## What to work on:
Set all the entries down once more, with nothing altered.

Collected data entries
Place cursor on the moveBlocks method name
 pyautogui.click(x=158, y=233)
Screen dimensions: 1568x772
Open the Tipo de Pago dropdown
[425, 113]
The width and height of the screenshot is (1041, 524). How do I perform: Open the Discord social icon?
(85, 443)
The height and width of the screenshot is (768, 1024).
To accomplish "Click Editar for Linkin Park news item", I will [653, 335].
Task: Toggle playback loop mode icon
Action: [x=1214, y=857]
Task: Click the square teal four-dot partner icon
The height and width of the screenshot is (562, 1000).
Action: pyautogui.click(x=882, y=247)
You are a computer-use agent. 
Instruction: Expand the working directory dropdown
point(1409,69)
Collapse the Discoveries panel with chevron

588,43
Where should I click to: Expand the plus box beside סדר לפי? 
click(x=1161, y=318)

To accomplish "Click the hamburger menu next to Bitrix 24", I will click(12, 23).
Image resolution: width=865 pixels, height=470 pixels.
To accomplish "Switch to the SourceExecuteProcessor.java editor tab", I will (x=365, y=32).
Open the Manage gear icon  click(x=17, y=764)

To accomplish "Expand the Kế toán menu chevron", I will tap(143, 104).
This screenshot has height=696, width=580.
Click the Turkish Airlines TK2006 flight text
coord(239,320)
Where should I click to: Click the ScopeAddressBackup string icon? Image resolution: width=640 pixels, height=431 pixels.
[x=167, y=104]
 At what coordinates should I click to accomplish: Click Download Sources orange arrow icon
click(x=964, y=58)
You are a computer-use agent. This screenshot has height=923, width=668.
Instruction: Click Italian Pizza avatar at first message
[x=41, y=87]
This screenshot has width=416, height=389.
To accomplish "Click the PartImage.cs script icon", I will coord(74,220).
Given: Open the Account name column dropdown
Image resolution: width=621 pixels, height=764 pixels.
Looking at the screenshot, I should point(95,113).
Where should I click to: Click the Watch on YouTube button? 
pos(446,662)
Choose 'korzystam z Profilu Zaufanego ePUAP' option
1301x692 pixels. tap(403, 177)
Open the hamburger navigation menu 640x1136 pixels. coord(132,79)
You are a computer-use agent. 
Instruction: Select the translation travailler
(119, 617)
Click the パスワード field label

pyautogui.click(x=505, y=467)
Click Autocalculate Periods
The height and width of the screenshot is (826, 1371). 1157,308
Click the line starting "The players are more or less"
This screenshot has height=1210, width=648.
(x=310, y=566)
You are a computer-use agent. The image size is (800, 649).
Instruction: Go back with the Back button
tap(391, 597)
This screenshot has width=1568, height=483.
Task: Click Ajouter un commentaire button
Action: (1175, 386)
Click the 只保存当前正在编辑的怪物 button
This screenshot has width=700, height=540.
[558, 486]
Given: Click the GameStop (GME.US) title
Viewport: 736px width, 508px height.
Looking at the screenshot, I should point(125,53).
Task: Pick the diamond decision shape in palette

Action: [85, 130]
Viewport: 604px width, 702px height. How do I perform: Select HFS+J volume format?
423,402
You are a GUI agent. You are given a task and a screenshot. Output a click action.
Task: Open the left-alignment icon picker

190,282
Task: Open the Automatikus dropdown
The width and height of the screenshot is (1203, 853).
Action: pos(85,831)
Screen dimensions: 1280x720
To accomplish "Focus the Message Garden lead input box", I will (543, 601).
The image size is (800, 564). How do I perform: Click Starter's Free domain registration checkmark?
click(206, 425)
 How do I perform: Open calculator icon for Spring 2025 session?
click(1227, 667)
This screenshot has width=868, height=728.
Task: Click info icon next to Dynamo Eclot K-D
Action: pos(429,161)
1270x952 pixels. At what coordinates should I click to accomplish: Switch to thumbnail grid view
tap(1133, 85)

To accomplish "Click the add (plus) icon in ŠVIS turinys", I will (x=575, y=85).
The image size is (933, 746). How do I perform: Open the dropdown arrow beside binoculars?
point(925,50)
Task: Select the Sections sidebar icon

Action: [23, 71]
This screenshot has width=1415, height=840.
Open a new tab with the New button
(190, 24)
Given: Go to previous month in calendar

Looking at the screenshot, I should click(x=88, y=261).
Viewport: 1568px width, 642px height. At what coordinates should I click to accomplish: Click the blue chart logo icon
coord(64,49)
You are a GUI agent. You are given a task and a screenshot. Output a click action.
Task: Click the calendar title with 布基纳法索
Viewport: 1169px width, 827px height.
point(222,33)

## Solution for this task:
Place cursor on the moveBlocks method name
 pyautogui.click(x=158, y=233)
Screen dimensions: 1568x772
Open the Tipo de Pago dropdown
[425, 113]
The width and height of the screenshot is (1041, 524). How do I perform: Open the Discord social icon?
(85, 443)
The height and width of the screenshot is (768, 1024).
To accomplish "Click Editar for Linkin Park news item", I will [653, 335].
Task: Toggle playback loop mode icon
Action: [x=1214, y=857]
Task: Click the square teal four-dot partner icon
The height and width of the screenshot is (562, 1000).
Action: pyautogui.click(x=882, y=247)
You are a computer-use agent. 
Instruction: Expand the working directory dropdown
point(1409,69)
Collapse the Discoveries panel with chevron

588,43
Where should I click to: Expand the plus box beside סדר לפי? 
click(x=1161, y=318)

To accomplish "Click the hamburger menu next to Bitrix 24", I will click(12, 23).
Image resolution: width=865 pixels, height=470 pixels.
To accomplish "Switch to the SourceExecuteProcessor.java editor tab", I will (x=365, y=32).
Open the Manage gear icon  click(x=17, y=764)

To accomplish "Expand the Kế toán menu chevron", I will tap(143, 104).
This screenshot has height=696, width=580.
Click the Turkish Airlines TK2006 flight text
coord(239,320)
Where should I click to: Click the ScopeAddressBackup string icon? Image resolution: width=640 pixels, height=431 pixels.
[x=167, y=104]
 At what coordinates should I click to accomplish: Click Download Sources orange arrow icon
click(x=964, y=58)
You are a computer-use agent. This screenshot has height=923, width=668.
Instruction: Click Italian Pizza avatar at first message
[x=41, y=87]
This screenshot has width=416, height=389.
To accomplish "Click the PartImage.cs script icon", I will coord(74,220).
Given: Open the Account name column dropdown
Image resolution: width=621 pixels, height=764 pixels.
Looking at the screenshot, I should point(95,113).
Where should I click to: Click the Watch on YouTube button? 
pos(446,662)
Choose 'korzystam z Profilu Zaufanego ePUAP' option
1301x692 pixels. tap(403, 177)
Open the hamburger navigation menu 640x1136 pixels. coord(132,79)
You are a computer-use agent. 
Instruction: Select the translation travailler
(119, 617)
Click the パスワード field label

pyautogui.click(x=505, y=467)
Click Autocalculate Periods
The height and width of the screenshot is (826, 1371). 1157,308
Click the line starting "The players are more or less"
This screenshot has height=1210, width=648.
(x=310, y=566)
You are a computer-use agent. The image size is (800, 649).
Instruction: Go back with the Back button
tap(391, 597)
This screenshot has width=1568, height=483.
Task: Click Ajouter un commentaire button
Action: (1175, 386)
Click the 只保存当前正在编辑的怪物 button
This screenshot has width=700, height=540.
[558, 486]
Given: Click the GameStop (GME.US) title
Viewport: 736px width, 508px height.
Looking at the screenshot, I should point(125,53).
Task: Pick the diamond decision shape in palette

Action: [85, 130]
Viewport: 604px width, 702px height. How do I perform: Select HFS+J volume format?
423,402
You are a GUI agent. You are given a task and a screenshot. Output a click action.
Task: Open the left-alignment icon picker

190,282
Task: Open the Automatikus dropdown
The width and height of the screenshot is (1203, 853).
Action: pos(85,831)
Screen dimensions: 1280x720
To accomplish "Focus the Message Garden lead input box", I will (543, 601).
The image size is (800, 564). How do I perform: Click Starter's Free domain registration checkmark?
click(206, 425)
 How do I perform: Open calculator icon for Spring 2025 session?
click(1227, 667)
This screenshot has width=868, height=728.
Task: Click info icon next to Dynamo Eclot K-D
Action: pos(429,161)
1270x952 pixels. At what coordinates should I click to accomplish: Switch to thumbnail grid view
tap(1133, 85)

To accomplish "Click the add (plus) icon in ŠVIS turinys", I will (x=575, y=85).
The image size is (933, 746). How do I perform: Open the dropdown arrow beside binoculars?
point(925,50)
Task: Select the Sections sidebar icon

Action: [23, 71]
This screenshot has width=1415, height=840.
Open a new tab with the New button
(190, 24)
Given: Go to previous month in calendar

Looking at the screenshot, I should click(x=88, y=261).
Viewport: 1568px width, 642px height. At what coordinates should I click to accomplish: Click the blue chart logo icon
coord(64,49)
You are a GUI agent. You are given a task and a screenshot. Output a click action.
Task: Click the calendar title with 布基纳法索
Viewport: 1169px width, 827px height.
point(222,33)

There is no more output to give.